Receive and store aggregatable reports

This guide describes how encrypted measurement reports are delivered to ad tech providers. Chrome browsers and clients send these reports to designated reporting endpoints, where the ad tech platform receives and stores aggregatable reports. These endpoints, located at .well-known URLs within the provider's reporting origin, are hosted by the platform, enabling ad tech providers using the Attribution Reporting API or the Private Aggregation API to access them.

The process of receiving and storing aggregatable reports within the Privacy Sandbox Aggregation Service. — **Figure 1.**Aggregation Service: Aggregatable Report Processing.

The following steps detail the Aggregation Service's process for receiving and storing aggregatable reports:

When triggered, the browser sends aggregatable reports containing details about both cross-site and conversion data.
The browser delivers the encrypted reports to a .well-known URL within the ad tech reporting domain.
The system forwards the batches of reports to the Aggregation Service for processing.
The Aggregation Service statistically summarizes the reports.
The Aggregation Service adds noise to the summarized data to enhance user privacy.
The system makes the reports available to the ad tech company for analysis and measurement purposes.

The following table describes the debug and live endpoints for the Private Aggregation API and the Attribution Reporting API:

API	Endpoint	Description
Private Aggregation API	Debug endpoint: `[reporting-origin]/.well-known/private-aggregation/debug/report-shared-storage` Live endpoints: `[reporting-origin]/.well-known/private-aggregation/report-shared-storage` `[reporting-origin]/.well-known/private-aggregation/report-protected-audience`	Debug endpoint: For Private Aggregation API development and testing.

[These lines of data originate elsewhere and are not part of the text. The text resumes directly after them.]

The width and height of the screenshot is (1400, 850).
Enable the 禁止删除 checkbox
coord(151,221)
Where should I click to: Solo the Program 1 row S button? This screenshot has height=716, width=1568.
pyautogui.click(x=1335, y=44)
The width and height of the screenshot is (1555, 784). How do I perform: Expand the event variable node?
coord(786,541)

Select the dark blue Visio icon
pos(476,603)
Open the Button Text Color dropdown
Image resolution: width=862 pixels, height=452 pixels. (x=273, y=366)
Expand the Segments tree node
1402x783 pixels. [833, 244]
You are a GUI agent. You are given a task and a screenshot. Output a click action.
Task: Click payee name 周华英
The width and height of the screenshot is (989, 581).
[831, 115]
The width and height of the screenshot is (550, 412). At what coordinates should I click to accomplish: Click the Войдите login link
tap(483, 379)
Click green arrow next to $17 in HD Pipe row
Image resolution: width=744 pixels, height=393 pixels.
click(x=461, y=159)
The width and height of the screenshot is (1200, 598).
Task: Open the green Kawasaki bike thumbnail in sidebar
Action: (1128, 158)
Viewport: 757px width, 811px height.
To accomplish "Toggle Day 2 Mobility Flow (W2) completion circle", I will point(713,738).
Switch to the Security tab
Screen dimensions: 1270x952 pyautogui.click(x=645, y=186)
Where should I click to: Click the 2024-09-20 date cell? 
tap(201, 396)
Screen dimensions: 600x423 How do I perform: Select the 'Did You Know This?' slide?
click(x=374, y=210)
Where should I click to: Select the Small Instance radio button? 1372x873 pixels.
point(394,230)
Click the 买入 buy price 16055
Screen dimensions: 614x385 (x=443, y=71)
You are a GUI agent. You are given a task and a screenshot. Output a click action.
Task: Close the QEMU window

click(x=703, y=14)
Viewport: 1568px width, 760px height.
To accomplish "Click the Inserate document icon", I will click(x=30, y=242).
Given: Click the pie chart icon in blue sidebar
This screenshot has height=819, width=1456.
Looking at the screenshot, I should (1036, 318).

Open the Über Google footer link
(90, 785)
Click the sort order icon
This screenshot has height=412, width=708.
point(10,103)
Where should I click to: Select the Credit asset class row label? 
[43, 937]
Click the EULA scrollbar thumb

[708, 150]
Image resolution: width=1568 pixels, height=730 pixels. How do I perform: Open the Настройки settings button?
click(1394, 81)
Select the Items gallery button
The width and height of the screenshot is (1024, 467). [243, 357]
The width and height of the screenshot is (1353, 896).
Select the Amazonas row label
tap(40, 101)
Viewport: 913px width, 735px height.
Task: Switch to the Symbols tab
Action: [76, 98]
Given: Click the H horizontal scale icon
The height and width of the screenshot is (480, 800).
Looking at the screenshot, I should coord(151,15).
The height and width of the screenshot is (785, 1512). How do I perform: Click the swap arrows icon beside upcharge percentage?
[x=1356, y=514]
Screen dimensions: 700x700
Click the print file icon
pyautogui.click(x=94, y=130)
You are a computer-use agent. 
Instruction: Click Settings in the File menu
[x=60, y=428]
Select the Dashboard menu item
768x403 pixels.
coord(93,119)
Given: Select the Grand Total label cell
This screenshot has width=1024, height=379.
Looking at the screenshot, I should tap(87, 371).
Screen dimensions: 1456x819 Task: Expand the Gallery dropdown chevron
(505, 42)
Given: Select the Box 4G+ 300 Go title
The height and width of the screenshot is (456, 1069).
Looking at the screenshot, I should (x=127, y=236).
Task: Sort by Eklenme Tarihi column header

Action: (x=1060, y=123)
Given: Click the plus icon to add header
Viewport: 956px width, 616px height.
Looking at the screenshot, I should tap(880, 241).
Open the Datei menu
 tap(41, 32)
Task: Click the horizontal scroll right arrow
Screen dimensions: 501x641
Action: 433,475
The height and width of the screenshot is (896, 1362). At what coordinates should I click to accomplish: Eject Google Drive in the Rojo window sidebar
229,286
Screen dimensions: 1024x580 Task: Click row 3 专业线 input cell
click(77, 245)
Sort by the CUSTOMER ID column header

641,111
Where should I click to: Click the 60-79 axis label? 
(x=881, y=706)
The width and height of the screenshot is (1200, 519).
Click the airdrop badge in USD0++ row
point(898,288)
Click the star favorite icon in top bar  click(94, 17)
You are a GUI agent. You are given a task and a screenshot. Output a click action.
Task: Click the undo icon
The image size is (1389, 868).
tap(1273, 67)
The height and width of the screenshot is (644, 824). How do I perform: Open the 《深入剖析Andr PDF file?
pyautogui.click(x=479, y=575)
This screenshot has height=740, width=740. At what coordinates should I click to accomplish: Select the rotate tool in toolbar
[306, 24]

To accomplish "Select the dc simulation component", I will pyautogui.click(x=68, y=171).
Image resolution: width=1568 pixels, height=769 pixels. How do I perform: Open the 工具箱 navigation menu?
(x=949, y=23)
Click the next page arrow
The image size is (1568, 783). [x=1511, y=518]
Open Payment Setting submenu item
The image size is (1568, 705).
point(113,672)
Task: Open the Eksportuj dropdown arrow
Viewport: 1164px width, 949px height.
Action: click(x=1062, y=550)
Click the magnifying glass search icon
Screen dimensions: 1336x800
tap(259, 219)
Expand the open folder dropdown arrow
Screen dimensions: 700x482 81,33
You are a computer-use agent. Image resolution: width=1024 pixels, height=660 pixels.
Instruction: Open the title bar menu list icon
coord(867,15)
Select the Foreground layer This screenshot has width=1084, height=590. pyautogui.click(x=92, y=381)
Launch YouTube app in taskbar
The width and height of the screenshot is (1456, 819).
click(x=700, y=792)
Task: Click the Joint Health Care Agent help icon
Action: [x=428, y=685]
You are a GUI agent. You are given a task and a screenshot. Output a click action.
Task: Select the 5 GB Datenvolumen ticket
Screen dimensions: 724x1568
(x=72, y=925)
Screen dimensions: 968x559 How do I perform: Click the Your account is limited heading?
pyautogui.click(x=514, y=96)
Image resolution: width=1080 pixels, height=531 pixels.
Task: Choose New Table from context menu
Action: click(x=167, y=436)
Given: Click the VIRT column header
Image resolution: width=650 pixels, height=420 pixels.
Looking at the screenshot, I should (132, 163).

Live endpoints: Receives and processes measurement reports in live environments
Attribution Reporting API	Debug endpoint: `[reporting-origin]/.well-known/attribution-reporting/debug/report-aggregate-attribution` Live endpoint: `[reporting-origin]/.well-known/attribution-reporting/report-aggregate-attribution`	Debug endpoint: For Attribution Reporting API development and testing. Live endpoints: Production endpoint for aggregate attribution reports. Receives and processes aggregate attribution reports in live production environments for measurement.

Reporting origins receive JSON reports through POST calls. The system then transforms these reports into Avro format and puts them in cloud storage. After batch processing, the system sends the Avro reports to the Aggregation Service for summarization.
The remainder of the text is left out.